Tutto questo per dire che nel frattempo, il Capitano aveva fatto venire l’esaurimento nervoso alla sua Magic Band, il così nominato gruppo che lo aveva affiancato fin dagli esordi ufficiali. Non solo Van Vliet aveva da tempo imposto un regime dittatoriale, ma si era autoconvinto che occorreva far entrare nella psiche degli esecutori l’essenza dell’album da registrare di volta in volta. In pratica, un costante lavaggio del cervello! Ergo, ad un certo punto la vecchia band lo lasciò per strada e lui dovette cercarsi qualche altro da plagiare. Manco a dirlo, ci riuscì. Però, ad un certo punto, trovò dei giovani musicisti che apparivano entusiasti di suonare la musica di colui che era un loro mito. Coloro i quali divideranno il palco di questo concerto trattato assieme al protagonista, si dichiareranno assolutamente felici ed affiatati, capaci di cogliere all’istante le intenzioni del loro leader, il quale confermerà quanto da loro espresso su tutta la linea, dimostrandosi completamente soddisfatto come mai era accaduto.

Istruzioni del compito: Nel brano fornito, come si chiamava il gruppo che aveva affiancato Van Vliet fin dagli esordi ufficiali?

Dati forniti:
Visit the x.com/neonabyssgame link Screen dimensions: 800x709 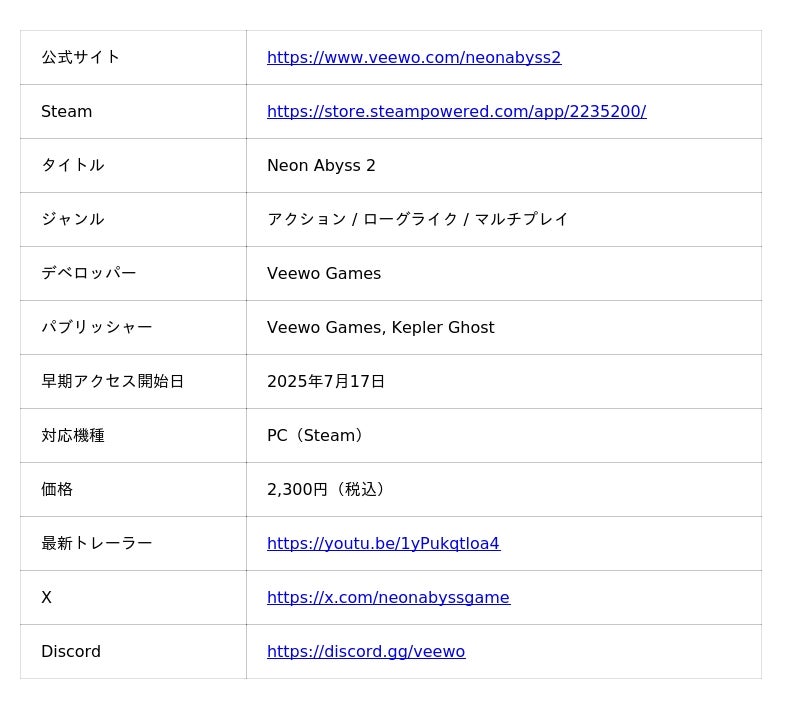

Soluzione del compito: Si chiamava Magic Band.